**Work instruction:** Among the entries that follow, find every line with the word "reply" and list it.

** Opening Given information block **

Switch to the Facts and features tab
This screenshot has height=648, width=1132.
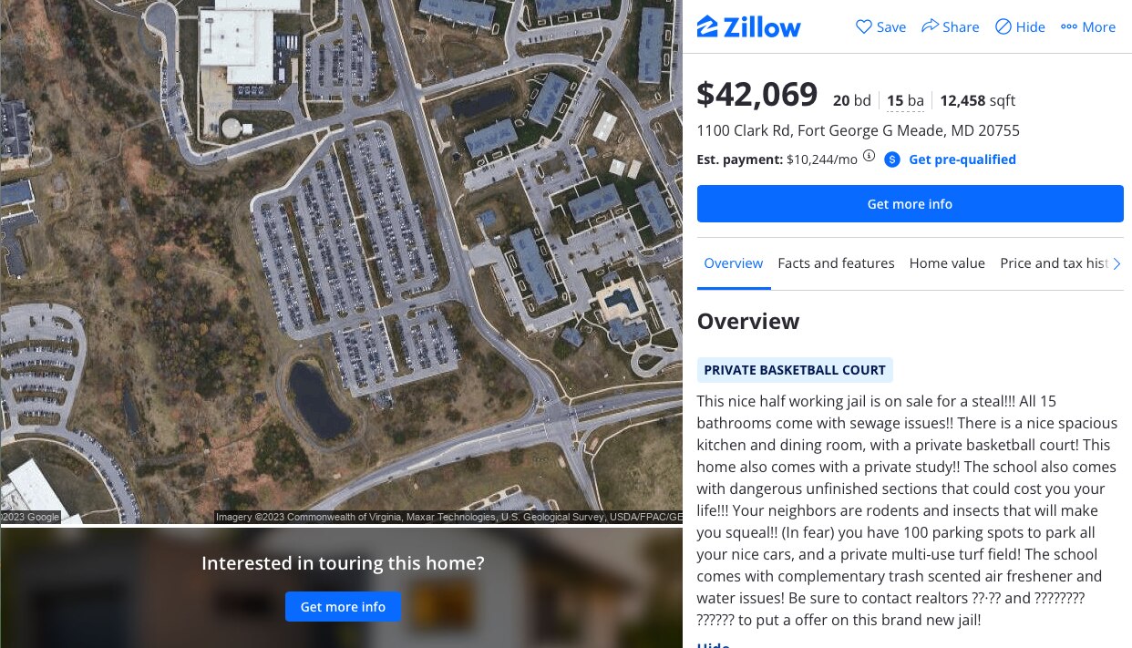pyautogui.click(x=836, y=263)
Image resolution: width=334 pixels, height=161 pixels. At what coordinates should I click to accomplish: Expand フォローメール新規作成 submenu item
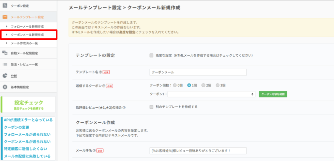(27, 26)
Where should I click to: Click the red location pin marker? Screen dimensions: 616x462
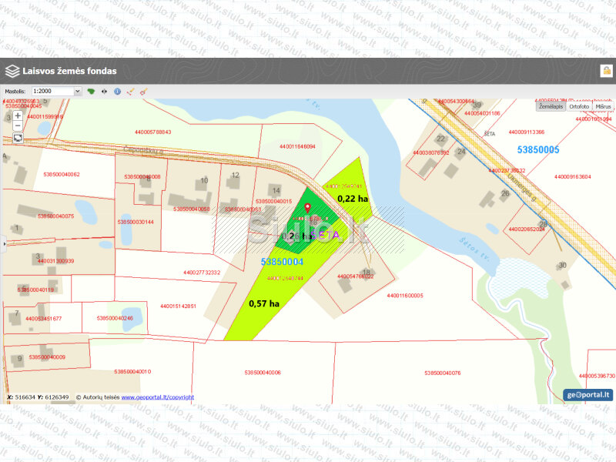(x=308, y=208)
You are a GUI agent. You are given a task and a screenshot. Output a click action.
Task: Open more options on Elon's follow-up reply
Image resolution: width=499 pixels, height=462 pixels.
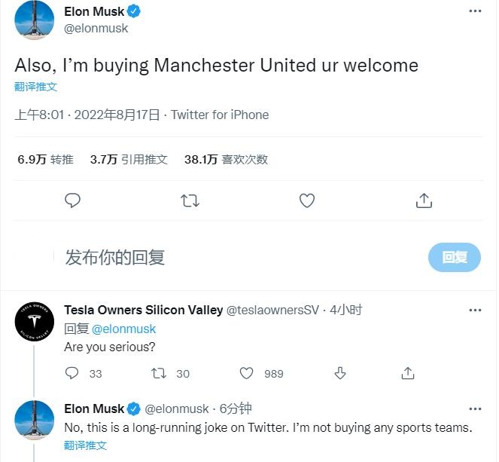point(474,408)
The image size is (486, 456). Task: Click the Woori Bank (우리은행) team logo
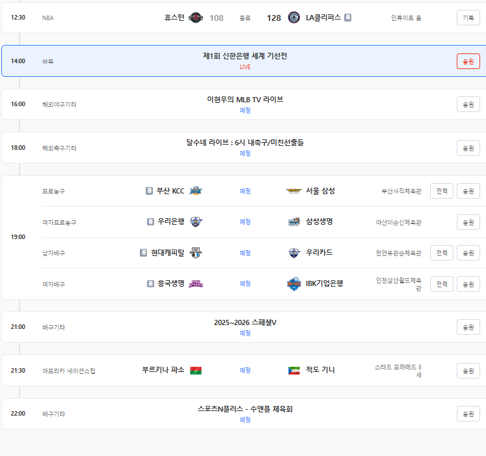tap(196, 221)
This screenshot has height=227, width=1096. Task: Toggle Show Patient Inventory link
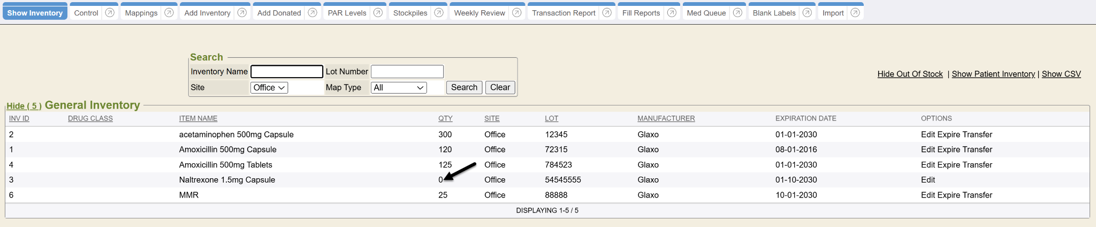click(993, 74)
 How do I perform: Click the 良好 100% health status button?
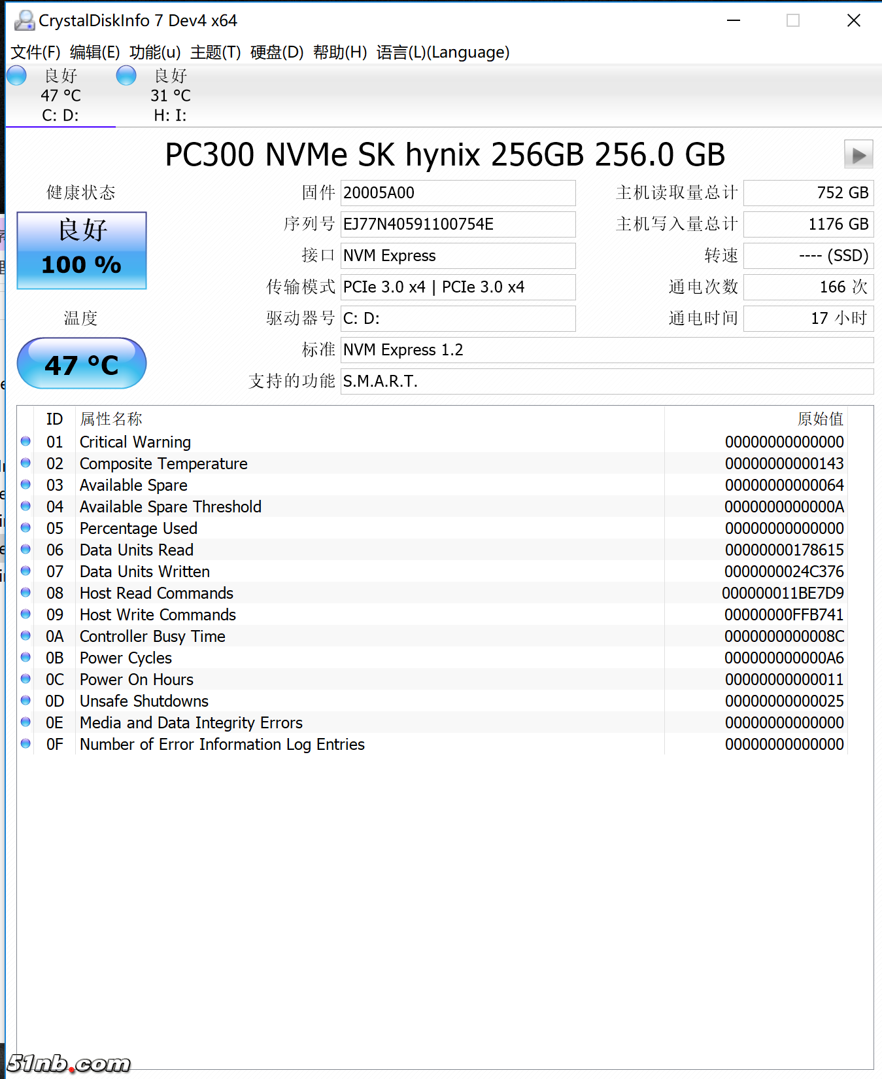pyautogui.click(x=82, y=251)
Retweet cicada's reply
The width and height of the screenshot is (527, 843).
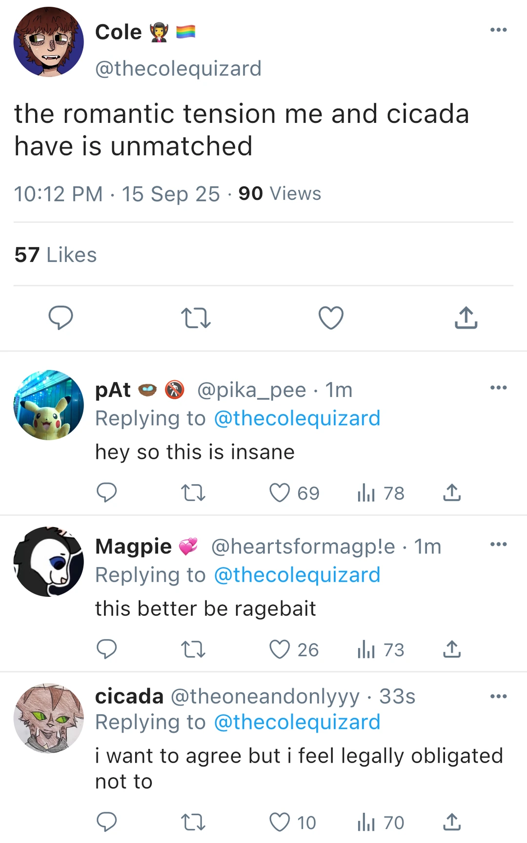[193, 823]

** Closing Given information block **

**Answer section:**
Task: Open more options on Elon's follow-up reply
Retweet cicada's reply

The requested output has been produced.